I guess my taste of what music I listened to wasn’t pigeon holed. When rock was king in the mid to late 60’s my tastes we still off center. The Yardbirds, The Animals, The Kinks, The Doors and in the later 60’s, MC5.

If music is being played well by musicians that mean it, it resonates with me.

The neighborhood that I grew up in, in Chicago was a short walk from Maxwell Street. There, in the backyards and alleys you could find some of the best blues musicians, playing for change. They would use broken beer bottle necks as their slide and sometimes they were missing a string or 2. But none of that mattered to me. I was mesmerized by the songs and the way they were delivered by these fine artists.

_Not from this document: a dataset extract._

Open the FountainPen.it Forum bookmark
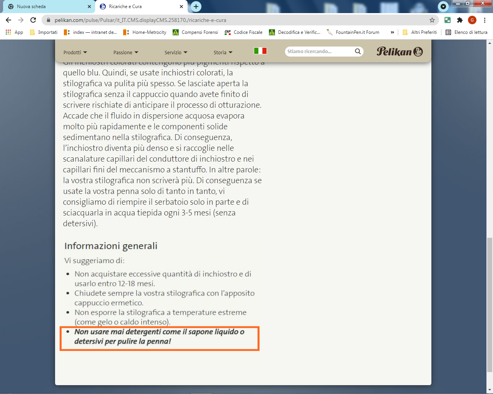pyautogui.click(x=353, y=32)
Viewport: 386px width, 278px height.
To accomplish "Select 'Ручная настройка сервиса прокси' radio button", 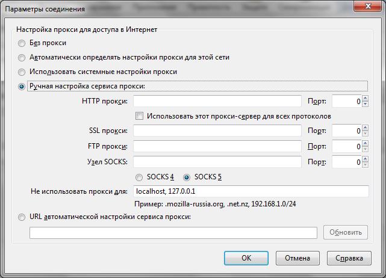I will [x=22, y=87].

By the mid sixties I was also playing guitar. I had to beg my father to get me one and he brought home a $10 nylon string guitar. When I complained that I wanted an electric guitar he told me to learn how to play the acoustic first. Yikes, the fretboard was as wide as a sidewalk. But I got a Mel Bay chord book and taught myself the chords and started to play, yes, Beatle songs. I could also figure out songs that I heard on the radio. I kept pestering my father for an electric because I wanted to form a band. He ultimately relented and I got a Teisco guitar and a Kay amplifier. Good enough. I formed a band with other local kids called Mixed Emotions. We played a wide variety of material but we had a lot of Black songs on our set list like Shotgun, Mustang Sally, My Girl and others.

We were the best band in the neighborhood but broke up when our drummer was drafted for the Vietnam war.

In Th 19080's I was in several bands in the Chicagoland area including Remote Control and fallen pieces before becoming a paftner and chief audio engineer at the rehearsal and recording facility, chicago music complex.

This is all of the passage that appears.